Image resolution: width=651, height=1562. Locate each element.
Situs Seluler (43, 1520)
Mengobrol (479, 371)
+ + + + + + +
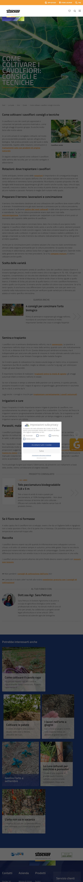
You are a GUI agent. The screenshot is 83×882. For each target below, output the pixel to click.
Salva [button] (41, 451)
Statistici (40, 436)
+ + + + + + +
**WRITTEN REQUEST:**
Rewrite the stretch of the material from the line containing "You are a GUI" through the line containing "Statistici (40, 436)", putting "point" in place of "pixel" and changing nothing else.

**SOLVED EXERCISE:**
You are a GUI agent. The screenshot is 83×882. For each target below, output the point to click.
Salva [button] (41, 451)
Statistici (40, 436)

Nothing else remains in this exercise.